→ TO BE DONE
Copy everything from the start of the lines down through the line containing "[1013, 564]", changing "GUI agent" to "interface agent" and keeping the rest the same.

Text and item location lines:
'''

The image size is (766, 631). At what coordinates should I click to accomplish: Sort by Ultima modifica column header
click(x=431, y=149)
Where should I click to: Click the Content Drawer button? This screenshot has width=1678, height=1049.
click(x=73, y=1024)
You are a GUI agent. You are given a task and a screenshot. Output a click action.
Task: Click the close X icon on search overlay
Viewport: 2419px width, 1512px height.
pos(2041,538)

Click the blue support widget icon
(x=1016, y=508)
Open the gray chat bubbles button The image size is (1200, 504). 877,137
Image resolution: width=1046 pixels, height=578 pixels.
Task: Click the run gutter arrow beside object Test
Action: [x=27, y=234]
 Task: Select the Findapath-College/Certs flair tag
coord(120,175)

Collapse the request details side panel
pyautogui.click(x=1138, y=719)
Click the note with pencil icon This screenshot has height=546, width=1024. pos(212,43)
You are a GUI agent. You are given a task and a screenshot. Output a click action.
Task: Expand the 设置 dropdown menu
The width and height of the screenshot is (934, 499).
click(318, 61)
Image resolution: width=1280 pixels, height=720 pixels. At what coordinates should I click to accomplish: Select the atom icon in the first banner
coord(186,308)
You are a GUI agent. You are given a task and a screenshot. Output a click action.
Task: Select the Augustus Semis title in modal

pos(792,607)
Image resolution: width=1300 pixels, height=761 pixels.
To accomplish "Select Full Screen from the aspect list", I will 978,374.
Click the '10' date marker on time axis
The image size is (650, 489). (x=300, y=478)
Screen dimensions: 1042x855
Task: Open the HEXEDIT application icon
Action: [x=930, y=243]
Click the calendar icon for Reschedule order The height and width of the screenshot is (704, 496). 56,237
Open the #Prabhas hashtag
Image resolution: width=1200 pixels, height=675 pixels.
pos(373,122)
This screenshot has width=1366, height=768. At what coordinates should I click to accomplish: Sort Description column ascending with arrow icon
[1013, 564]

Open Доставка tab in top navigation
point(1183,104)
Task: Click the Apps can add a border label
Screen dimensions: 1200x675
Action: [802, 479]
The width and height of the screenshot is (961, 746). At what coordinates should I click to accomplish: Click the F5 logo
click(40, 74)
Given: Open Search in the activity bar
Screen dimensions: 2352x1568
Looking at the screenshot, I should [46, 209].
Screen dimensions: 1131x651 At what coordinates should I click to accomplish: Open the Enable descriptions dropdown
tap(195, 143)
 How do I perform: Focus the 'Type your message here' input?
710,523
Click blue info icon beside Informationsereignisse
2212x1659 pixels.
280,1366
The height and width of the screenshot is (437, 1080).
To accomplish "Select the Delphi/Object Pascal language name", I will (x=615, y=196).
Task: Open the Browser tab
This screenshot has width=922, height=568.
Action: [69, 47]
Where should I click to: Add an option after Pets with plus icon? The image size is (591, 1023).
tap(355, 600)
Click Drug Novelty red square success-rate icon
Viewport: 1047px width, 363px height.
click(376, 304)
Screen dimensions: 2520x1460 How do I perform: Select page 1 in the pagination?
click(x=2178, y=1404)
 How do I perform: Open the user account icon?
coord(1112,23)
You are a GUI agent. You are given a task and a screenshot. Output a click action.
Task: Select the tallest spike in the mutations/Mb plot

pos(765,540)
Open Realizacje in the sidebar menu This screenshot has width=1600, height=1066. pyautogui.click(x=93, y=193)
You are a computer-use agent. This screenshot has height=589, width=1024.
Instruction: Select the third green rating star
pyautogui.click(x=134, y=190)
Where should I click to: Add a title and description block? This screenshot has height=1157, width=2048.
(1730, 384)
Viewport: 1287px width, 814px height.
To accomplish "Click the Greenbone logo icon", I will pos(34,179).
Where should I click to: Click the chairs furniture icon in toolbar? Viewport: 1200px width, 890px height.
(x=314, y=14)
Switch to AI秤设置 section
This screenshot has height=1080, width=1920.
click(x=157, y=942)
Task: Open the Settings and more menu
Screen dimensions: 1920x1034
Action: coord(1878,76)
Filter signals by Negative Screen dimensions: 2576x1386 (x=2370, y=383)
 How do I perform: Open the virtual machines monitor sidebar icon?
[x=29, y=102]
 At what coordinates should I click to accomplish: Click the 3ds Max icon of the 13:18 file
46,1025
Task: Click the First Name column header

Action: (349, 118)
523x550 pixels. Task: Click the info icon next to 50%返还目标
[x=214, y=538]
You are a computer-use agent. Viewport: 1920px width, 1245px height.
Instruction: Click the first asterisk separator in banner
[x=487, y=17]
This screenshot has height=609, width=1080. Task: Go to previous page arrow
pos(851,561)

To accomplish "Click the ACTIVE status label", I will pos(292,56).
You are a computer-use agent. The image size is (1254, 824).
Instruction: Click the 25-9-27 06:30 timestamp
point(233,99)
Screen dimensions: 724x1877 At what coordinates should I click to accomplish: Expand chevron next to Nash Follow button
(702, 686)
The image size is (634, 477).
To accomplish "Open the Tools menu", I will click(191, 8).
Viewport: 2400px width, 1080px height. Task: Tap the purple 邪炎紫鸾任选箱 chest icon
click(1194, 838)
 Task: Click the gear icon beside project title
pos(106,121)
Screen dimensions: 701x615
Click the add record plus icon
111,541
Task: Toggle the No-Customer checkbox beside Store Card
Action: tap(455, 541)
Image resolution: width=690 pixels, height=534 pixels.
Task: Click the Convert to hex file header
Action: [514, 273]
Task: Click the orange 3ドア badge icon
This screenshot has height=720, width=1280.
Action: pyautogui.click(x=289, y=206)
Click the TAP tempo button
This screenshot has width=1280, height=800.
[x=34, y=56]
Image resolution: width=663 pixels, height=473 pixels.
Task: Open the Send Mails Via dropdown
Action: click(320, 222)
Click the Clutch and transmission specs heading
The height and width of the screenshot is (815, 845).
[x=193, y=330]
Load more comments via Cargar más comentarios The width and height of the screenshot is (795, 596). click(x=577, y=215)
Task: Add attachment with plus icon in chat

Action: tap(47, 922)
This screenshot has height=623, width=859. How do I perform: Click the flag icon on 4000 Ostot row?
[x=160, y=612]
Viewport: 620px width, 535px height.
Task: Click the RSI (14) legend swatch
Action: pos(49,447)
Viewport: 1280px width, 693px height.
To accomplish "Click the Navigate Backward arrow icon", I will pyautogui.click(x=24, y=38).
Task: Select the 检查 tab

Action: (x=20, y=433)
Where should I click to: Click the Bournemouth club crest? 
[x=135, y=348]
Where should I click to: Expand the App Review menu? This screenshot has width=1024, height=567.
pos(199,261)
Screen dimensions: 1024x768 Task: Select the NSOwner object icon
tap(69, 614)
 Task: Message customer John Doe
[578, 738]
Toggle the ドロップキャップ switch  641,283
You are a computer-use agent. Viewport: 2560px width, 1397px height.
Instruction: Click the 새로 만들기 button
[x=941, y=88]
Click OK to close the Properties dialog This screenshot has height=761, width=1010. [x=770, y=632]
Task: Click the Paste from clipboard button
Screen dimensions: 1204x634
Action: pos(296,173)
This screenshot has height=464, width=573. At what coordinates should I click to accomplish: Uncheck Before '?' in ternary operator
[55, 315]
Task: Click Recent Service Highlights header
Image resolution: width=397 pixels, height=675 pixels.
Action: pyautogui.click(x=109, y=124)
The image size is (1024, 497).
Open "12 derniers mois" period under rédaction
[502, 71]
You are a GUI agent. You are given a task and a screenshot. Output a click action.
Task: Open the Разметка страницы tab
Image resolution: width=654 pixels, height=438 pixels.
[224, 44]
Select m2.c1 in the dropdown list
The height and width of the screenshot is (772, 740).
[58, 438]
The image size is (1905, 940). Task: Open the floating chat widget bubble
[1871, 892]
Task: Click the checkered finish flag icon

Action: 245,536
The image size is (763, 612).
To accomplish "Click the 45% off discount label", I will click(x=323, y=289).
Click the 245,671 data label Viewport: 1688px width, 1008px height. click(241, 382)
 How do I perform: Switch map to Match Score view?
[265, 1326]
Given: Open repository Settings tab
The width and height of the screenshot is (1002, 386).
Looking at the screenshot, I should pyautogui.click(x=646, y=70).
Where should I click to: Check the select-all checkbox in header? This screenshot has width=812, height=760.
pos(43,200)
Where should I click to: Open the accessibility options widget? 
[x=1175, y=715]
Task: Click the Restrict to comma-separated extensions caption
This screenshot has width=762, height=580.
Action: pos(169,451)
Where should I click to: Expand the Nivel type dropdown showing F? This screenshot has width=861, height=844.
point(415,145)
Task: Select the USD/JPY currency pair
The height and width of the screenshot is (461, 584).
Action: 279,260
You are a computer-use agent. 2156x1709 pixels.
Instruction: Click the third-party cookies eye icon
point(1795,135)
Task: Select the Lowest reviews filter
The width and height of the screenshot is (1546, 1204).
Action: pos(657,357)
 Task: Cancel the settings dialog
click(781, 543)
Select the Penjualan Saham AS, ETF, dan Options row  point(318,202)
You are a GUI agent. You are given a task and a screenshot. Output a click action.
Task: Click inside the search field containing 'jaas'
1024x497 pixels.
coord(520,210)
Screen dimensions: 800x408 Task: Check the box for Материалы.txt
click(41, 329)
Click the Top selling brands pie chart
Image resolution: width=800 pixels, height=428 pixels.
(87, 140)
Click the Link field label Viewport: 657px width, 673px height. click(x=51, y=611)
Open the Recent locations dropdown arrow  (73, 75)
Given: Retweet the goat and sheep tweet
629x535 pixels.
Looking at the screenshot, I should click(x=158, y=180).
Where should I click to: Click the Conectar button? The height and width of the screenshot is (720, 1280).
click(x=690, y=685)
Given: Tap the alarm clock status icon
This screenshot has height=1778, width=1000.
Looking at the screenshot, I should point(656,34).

'''

→ EXERCISE RESPONSE
The image size is (766, 631). At what coordinates should I click to accomplish: Sort by Ultima modifica column header
click(x=431, y=149)
Where should I click to: Click the Content Drawer button? This screenshot has width=1678, height=1049.
click(x=73, y=1024)
You are a interface agent. You are given a task and a screenshot. Output a click action.
Task: Click the close X icon on search overlay
Viewport: 2419px width, 1512px height.
pos(2041,538)

Click the blue support widget icon
(x=1016, y=508)
Open the gray chat bubbles button The image size is (1200, 504). 877,137
Image resolution: width=1046 pixels, height=578 pixels.
Task: Click the run gutter arrow beside object Test
Action: [x=27, y=234]
 Task: Select the Findapath-College/Certs flair tag
coord(120,175)

Collapse the request details side panel
pyautogui.click(x=1138, y=719)
Click the note with pencil icon This screenshot has height=546, width=1024. pos(212,43)
You are a interface agent. You are given a task and a screenshot. Output a click action.
Task: Expand the 设置 dropdown menu
The width and height of the screenshot is (934, 499).
click(318, 61)
Image resolution: width=1280 pixels, height=720 pixels. At what coordinates should I click to accomplish: Select the atom icon in the first banner
coord(186,308)
You are a interface agent. You are given a task and a screenshot. Output a click action.
Task: Select the Augustus Semis title in modal

pos(792,607)
Image resolution: width=1300 pixels, height=761 pixels.
To accomplish "Select Full Screen from the aspect list", I will 978,374.
Click the '10' date marker on time axis
The image size is (650, 489). (x=300, y=478)
Screen dimensions: 1042x855
Task: Open the HEXEDIT application icon
Action: [x=930, y=243]
Click the calendar icon for Reschedule order The height and width of the screenshot is (704, 496). 56,237
Open the #Prabhas hashtag
Image resolution: width=1200 pixels, height=675 pixels.
pos(373,122)
This screenshot has width=1366, height=768. At what coordinates should I click to accomplish: Sort Description column ascending with arrow icon
[1013, 564]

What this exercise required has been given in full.